- Born: Esther Allen 1713
- Died: February 14, 1758 (aged 45)
- Known for: Poet; Religious writer;
- Notable work: A Short Account of the Life, Death and Character of Esther Hayden
- Spouse: Samuel Hayden

= Esther Hayden =

American poet (1713–1758)

Esther Hayden (née Allen; 1713 – February 14, 1758) was an American poet who is known for her poem A Short Account of the Life, Death and Character of Esther Hayden (1759), which was written on her deathbed.

== Biography and writing ==
Hayden was born in 1713. She was the daughter of Samuel Allen and the identity of her mother is unknown. Hayden was married to Samuel Hayden of Braintree, Massachusetts, and together they had nine children. She died on February 14, 1758, aged 45 after suffering from a serious illness for over a year.

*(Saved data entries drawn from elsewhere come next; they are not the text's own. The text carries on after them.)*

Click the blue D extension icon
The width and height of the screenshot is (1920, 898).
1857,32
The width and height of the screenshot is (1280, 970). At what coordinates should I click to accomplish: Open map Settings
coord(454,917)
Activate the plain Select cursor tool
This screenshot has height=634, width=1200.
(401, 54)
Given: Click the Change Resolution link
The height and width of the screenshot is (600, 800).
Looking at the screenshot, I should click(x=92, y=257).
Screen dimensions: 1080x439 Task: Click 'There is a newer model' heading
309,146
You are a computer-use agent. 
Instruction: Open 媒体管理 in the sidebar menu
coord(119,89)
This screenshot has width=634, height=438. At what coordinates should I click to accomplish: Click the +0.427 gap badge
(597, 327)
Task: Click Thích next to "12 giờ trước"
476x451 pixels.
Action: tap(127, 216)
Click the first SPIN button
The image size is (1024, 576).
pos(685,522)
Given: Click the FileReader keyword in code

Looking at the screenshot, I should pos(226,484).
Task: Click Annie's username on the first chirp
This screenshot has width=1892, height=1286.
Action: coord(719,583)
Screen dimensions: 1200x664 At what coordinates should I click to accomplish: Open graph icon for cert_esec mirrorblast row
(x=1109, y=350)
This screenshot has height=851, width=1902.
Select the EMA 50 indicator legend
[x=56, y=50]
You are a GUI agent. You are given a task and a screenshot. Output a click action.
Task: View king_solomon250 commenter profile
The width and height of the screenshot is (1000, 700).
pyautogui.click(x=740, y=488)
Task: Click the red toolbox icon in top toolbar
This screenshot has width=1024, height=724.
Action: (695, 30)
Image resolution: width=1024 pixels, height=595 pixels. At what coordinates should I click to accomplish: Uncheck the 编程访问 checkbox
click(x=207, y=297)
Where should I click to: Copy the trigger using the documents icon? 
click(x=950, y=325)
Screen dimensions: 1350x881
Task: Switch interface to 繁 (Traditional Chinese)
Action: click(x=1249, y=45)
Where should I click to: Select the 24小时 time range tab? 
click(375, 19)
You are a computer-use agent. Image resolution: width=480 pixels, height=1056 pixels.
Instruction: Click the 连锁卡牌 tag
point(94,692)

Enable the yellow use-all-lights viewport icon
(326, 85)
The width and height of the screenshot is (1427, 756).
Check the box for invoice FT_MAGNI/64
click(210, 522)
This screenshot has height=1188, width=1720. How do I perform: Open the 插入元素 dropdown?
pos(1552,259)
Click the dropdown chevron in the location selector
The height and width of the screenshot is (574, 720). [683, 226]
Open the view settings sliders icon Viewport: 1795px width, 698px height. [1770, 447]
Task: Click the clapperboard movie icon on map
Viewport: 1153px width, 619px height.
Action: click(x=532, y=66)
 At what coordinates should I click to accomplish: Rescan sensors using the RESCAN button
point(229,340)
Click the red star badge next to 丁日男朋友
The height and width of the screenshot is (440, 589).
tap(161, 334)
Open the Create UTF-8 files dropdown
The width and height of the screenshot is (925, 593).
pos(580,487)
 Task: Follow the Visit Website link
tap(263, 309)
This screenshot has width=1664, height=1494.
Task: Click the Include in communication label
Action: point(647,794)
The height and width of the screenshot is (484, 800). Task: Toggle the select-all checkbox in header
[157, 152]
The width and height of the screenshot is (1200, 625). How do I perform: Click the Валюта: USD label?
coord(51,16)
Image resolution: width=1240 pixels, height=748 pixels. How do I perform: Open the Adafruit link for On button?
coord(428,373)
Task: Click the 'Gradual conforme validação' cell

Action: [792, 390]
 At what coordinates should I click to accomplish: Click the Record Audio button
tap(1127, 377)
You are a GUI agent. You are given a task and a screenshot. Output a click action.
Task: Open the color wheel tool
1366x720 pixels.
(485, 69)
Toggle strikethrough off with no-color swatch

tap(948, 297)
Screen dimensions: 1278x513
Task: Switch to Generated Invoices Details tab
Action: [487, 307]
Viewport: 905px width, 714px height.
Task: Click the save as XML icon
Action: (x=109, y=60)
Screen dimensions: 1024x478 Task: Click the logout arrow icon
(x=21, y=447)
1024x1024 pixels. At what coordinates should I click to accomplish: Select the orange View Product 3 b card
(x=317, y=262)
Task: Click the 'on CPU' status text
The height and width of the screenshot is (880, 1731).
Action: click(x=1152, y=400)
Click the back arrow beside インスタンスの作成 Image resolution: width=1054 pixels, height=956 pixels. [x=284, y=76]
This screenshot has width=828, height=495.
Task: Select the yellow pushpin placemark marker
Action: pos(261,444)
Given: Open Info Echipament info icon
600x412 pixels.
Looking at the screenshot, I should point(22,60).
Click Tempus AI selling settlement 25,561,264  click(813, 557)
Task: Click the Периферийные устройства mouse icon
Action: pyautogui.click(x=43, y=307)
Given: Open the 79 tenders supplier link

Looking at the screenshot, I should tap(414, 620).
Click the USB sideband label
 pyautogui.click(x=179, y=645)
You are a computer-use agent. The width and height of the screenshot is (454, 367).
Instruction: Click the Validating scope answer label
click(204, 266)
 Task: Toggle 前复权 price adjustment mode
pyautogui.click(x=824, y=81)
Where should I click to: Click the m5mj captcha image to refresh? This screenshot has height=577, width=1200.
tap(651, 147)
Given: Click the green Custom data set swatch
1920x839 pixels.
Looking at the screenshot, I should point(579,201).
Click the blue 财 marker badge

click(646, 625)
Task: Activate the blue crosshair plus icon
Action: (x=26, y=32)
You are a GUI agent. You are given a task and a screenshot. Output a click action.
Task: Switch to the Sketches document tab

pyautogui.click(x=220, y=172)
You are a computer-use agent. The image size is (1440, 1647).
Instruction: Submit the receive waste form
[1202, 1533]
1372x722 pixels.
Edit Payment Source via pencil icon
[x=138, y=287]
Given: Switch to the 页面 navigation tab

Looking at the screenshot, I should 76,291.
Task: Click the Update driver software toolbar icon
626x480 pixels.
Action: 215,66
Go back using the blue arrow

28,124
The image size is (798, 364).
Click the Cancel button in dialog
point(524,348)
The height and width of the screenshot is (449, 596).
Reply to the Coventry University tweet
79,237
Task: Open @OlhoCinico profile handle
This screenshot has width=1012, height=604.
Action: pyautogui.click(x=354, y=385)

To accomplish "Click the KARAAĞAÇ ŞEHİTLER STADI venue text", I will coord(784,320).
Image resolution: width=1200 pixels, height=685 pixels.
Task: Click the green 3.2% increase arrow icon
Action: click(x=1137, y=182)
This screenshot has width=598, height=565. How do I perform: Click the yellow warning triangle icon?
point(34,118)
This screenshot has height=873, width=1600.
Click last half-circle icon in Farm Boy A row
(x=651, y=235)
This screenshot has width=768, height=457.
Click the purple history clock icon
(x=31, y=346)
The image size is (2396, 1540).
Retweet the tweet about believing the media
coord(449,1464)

Short Account of the Life, Death and Character of Esther Hayden (1759) may have been published as a memorial to Hayden. The volume includes a short testimonial by an anonymous author and a longer tribute by a "near Relative". This near relative describes Hayden as a woman who "strove for Grace and Holiness, / That Christ might be her Part", and who "Appear'd a precious Saint."

The poem written by Hayden is titled Composed About Six Weeks Before Her Death, When Under Distressing Circumstances. It consists of a verse of 167 lines dedicated to her family and friends. Like many deathbed statements written at the time, the poem urges them to Christian devotion and expresses concern for their religious character. She also describes her own religious insecurities as she laments her physical and mental pain, her "wasting sickness" and her "fear to die".

Although this is Hayden's only extant work, the poem suggests the hand of an experienced writer.